Diagnostic Tests for Patients at Risk of Coronary Artery Disease
The most effective initial diagnostic approach for patients at risk of coronary artery disease (CAD) is non-invasive functional imaging for myocardial ischemia or coronary computed tomography angiography (CCTA), as these tests provide the highest diagnostic accuracy for detecting obstructive CAD in symptomatic patients. 1
Initial Risk Assessment
- Risk assessment should begin with estimating the probability of CAD based on patient age, sex, cardiovascular risk factors, and pain characteristics 1
- Assessment of cardiovascular risk factors should include:
- Smoking history
- Hyperlipidemia
- Diabetes mellitus (particularly important risk factor)
- Hypertension
- Family history of premature CAD
- Postmenopausal status in women 1
- Clinical risk assessment tools such as the Diamond-Forrester method, Framingham risk score, coronary calcium score (CCS), or Duke Clinical Score can be used to categorize patients as low, medium, or high risk 1
Basic Initial Tests
- Resting 12-lead ECG is recommended for all patients with chest pain without obvious non-cardiac cause 1
- Resting transthoracic echocardiogram is recommended for:
- Exclusion of alternative causes of angina
- Identification of regional wall motion abnormalities suggestive of CAD
- Measurement of left ventricular ejection fraction for risk stratification
- Evaluation of diastolic function 1
- Chest X-ray is recommended for patients with atypical presentation, signs/symptoms of heart failure, or suspected pulmonary disease 1
- Laboratory assessment should include lipid profile and screening for diabetes mellitus (HbA1c and fasting plasma glucose) 1
Advanced Diagnostic Testing Based on Pre-test Probability
For Low to Moderate Pre-test Probability (>5%-50%)
- CCTA is recommended as the preferred initial diagnostic test to rule out obstructive CAD 1
- CCTA is not recommended when extensive coronary calcification, irregular heart rate, significant obesity, or inability to cooperate with breath-hold commands is present 1
- Coronary calcium detection by computed tomography alone is not recommended to identify individuals with obstructive CAD 1
For Moderate to High Pre-test Probability (>15%-85%)
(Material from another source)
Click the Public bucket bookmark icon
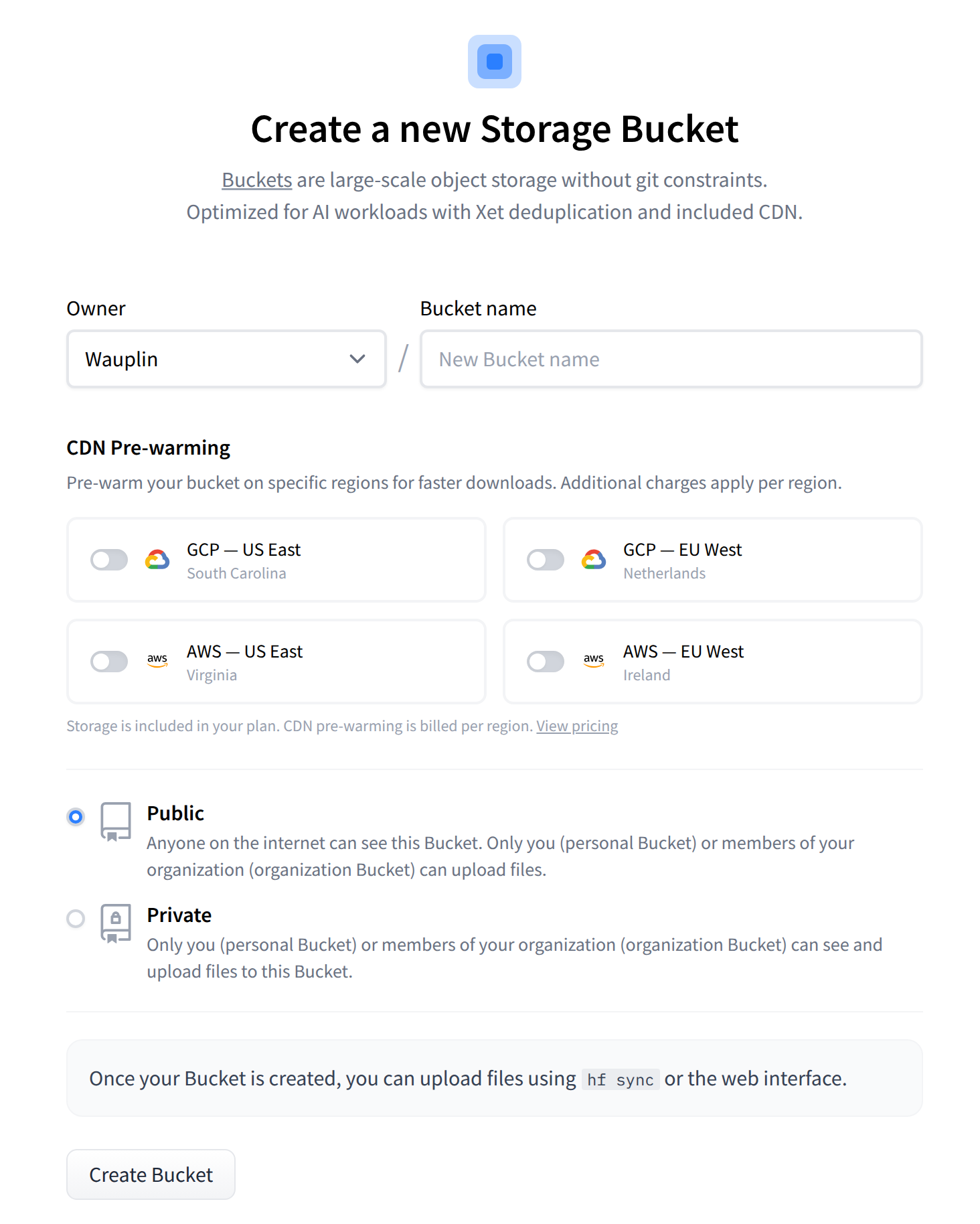 click(115, 822)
- Stress imaging tests are recommended:
- Single-photon emission computed tomography (SPECT) or positron emission tomography (PET) myocardial perfusion imaging to diagnose and quantify myocardial ischemia/scar 1
- Cardiac magnetic resonance (CMR) perfusion imaging to diagnose and quantify myocardial ischemia/scar 1
- Stress echocardiography with myocardial perfusion using contrast agents to improve diagnostic accuracy 1
For Very High Pre-test Probability (>85%)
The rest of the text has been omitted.